Shimeta, J., Gast, R.J. and J.M. Rose. 2007. Community structure of marine sedimentary protists in relation to flow and grain size. Aquatic Microbial Ecology 48:91-104.
Please provide some biographical information, such as place of birth, degrees earned, significant awards or honors, research interests, reasons why you became a scientist or why you are interested in this line of research, and any personal interests, hobbies, or details that you are willing to share.
Edgcomb: Born Morristown, NJ, PhD from University of Delaware 1997.
NASA/NRC Astrobiology Institute Postdoctoral Associateship, 2000 and 2001.
I spent a lot of time in the outdoors from an early age, particularly around the ocean, and developed a natural curiosity about the cycles of nature and an appreciation for biodiversity of all types.
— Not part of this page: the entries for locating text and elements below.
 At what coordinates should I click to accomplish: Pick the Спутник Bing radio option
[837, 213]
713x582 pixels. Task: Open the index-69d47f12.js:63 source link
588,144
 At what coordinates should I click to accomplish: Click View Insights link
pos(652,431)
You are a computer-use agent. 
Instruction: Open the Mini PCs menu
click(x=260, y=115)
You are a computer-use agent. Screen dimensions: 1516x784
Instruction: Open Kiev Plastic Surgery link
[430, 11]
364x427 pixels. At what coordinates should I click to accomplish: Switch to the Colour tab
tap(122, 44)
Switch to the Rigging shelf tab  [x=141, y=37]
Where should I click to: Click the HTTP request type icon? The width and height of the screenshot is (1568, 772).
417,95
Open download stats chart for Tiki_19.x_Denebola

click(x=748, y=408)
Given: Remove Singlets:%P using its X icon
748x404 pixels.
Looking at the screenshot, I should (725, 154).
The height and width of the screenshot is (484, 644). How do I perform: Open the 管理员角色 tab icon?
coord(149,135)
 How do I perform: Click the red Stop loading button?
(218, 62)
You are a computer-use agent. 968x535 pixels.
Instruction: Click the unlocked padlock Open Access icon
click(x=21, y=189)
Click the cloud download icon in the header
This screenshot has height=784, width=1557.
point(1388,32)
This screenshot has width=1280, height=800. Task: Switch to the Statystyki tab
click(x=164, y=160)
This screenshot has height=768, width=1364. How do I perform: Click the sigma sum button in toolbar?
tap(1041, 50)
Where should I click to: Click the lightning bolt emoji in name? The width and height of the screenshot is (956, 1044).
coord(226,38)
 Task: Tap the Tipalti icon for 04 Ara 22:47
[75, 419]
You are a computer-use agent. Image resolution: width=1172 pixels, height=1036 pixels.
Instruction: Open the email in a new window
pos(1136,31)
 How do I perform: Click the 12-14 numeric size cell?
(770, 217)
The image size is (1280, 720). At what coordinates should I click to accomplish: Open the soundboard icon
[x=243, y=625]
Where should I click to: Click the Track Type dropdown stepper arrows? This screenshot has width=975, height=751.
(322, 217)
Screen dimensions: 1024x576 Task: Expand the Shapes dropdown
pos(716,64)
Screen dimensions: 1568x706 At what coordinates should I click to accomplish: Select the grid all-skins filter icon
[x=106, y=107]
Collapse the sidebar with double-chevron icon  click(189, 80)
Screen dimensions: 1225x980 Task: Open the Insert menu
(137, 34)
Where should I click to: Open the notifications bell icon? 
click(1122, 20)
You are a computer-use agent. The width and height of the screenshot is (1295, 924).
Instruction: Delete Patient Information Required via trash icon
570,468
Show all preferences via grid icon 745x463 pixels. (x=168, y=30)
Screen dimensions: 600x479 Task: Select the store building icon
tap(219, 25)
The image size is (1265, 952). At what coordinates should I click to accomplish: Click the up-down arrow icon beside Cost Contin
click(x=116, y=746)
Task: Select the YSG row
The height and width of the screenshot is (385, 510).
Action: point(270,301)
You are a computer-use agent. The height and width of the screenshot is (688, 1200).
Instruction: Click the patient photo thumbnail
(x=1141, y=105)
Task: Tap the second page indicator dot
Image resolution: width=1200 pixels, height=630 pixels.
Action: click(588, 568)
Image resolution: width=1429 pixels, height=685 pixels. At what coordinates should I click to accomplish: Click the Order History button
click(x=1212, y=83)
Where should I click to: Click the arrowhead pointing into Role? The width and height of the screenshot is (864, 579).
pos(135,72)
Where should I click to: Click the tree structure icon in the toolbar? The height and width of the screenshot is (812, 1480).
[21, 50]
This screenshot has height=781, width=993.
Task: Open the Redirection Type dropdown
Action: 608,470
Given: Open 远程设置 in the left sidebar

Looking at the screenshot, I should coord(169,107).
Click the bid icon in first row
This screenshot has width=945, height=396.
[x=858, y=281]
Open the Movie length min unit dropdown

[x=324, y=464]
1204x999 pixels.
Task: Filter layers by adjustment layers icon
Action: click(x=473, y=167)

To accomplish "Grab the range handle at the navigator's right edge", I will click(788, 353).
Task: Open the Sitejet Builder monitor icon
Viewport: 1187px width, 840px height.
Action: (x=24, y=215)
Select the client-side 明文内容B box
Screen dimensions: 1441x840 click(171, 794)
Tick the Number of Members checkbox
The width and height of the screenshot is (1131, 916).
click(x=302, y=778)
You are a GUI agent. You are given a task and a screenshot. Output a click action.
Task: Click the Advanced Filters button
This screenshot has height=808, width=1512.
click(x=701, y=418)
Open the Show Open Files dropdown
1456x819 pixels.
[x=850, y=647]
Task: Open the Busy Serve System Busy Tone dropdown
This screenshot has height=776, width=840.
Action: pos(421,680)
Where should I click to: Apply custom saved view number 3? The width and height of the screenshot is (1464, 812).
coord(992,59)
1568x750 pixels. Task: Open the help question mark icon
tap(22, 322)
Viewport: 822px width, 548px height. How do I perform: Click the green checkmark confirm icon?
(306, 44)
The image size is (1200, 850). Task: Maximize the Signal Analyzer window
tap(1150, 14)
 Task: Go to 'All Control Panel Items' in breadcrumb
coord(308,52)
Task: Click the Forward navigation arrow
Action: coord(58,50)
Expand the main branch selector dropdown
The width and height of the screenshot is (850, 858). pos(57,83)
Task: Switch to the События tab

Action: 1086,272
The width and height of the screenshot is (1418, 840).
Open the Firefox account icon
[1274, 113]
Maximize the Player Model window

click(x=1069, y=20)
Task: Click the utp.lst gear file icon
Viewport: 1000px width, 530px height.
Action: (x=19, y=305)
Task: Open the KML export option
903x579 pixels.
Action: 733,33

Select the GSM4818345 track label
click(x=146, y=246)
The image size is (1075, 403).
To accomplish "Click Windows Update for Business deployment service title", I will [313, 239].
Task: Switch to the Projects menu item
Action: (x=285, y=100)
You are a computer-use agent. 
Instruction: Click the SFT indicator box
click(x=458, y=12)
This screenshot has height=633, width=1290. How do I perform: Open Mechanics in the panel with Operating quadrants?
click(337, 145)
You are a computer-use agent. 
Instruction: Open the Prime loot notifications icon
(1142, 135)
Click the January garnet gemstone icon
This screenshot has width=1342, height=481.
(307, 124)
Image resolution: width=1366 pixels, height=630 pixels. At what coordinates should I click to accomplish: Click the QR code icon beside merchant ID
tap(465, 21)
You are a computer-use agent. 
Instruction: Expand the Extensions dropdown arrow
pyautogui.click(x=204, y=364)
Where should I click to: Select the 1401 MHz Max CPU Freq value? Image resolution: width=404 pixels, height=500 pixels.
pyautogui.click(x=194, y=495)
When I learned in college about the fundamental importance of microbes to Earth’s major biogeochemical cycles I knew I wanted to understand more about how these unseen communities worked together to achieve their important functions, and to make whatever contribution I could to preserving biodiversity through increasing our knowledge of it. My particular interest in protist diversity came from my incredible experiences as a postdoc under Mitchell Sogin at the Marine Biological Laboratory, who made many training/education opportunities possible for me in this area.
Current hobbies? Sea kayaking, birding, hiking, gardening, and martial arts.
Gast: Born Cleveland, OH. PhD from The Ohio State University 1994.
In my sophomore year of college, I took a general microbiology class and have been fascinated by microbes ever since, especially protists. My work investigates many different aspects of protistan biology, but I would say what fascinates me the most is the ability of protists to adapt to life in a wide variety of environments, like the Southern Ocean of the Antarctic, or symbiotic and parasitic states.